「ロスジェネの逆襲」本を読んだ感想

「ロスジェネの逆襲」 池井戸 潤(著者)

 半沢直樹シリーズ3作目。これも同じく前作まで感想を書いていないので手短に。前作でホテル再建の任務を終え、子会社の東京セントラル証券に出向した半沢。

 IT企業買収のビックディール案件が舞い込んできたが、親会社の銀行にその案件を奪われてしまう。そこで半沢が持ち前のポテンシャルで銀行に戻れなくなるかもしれないということを顧みず、銀行に「倍返し」を狙うというのがあらすじだ。

 今作では半沢の仕事に対するプライドというものが今まで以上に強く表れていて、読んでいてしびれてしまう。

 僕は半沢が語った言葉に強い感銘をうけた。

「仕事は客のためにするもんだ。ひいては世の中のためにする。その大原則を忘れたとき、人は自分のためだけに仕事をするようになる。自分のためにした仕事は内向きで、卑屈で、身勝手な都合で醜く歪んでいく。そういう連中が増えれば、当然組織も腐っていく。組織が腐れば、世の中も腐る。」

 我々は仕事をするとき真に顧客と向きあっているだろうか?会議のため、出世のためと内向きな仕事をしていないだろうか。

 組織が大きくなるにつれて、そういった面が出てくるのも仕方ないことではあるが、一人一人ができるだけ顧客を意識し、組織としても無駄な内向き仕事を減らしていくことができれば、人としての価値も、企業としての価値も上がっていくんじゃないかと思う。

 今回は巨額の買収劇というのも一つの見どころになっている。
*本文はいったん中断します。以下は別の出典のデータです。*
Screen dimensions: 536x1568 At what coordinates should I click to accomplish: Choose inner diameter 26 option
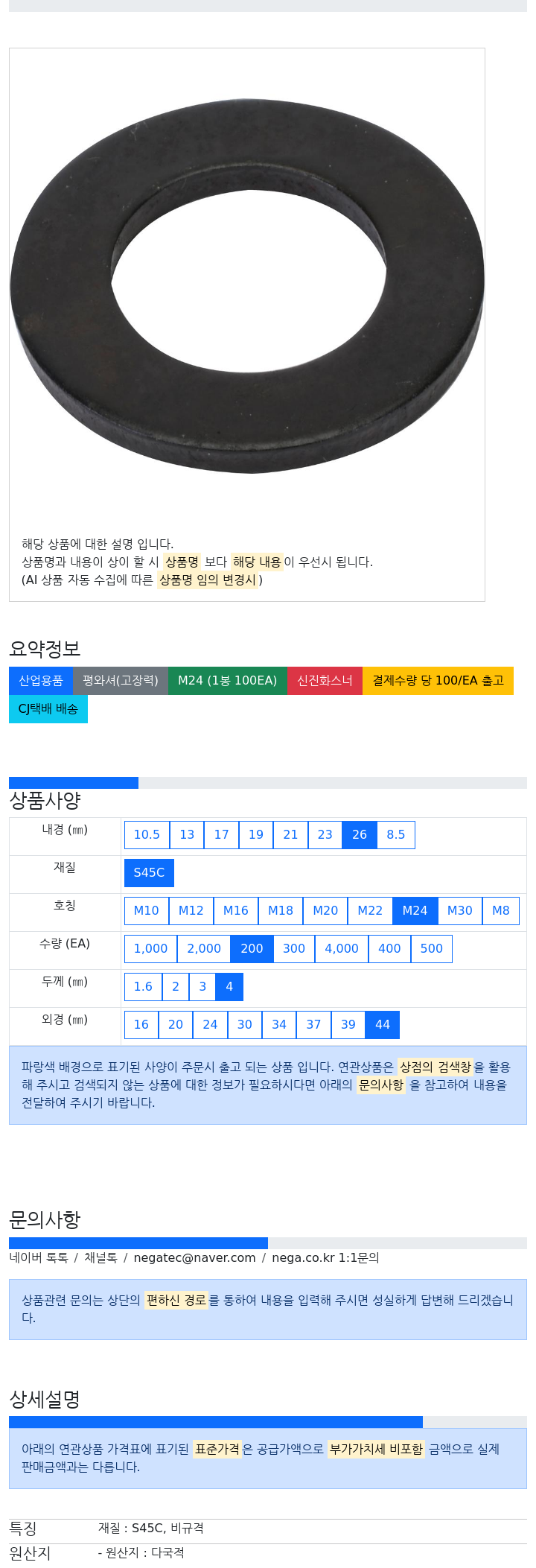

日本では欧米に比べれば少ないかもしれないが、それでも2021年は新生銀行、関西スーパー、東京機械製作所(特にこれは真山仁「ハゲタカ」シリーズを連想してしまった!)と大きな買取案件が世間を賑わせた。そういった買収案件について学ぶにもいい作品となっている。

 結局のところ買収をうまくいかせるには互いに信頼関係を築かせることが一番だとし、そして一番の買収防衛策は顧客・株主にしっかり向き合い、魅力的そして価値のある事業を営むことで企業価値(時価総額)を高めていくことなんだと思う。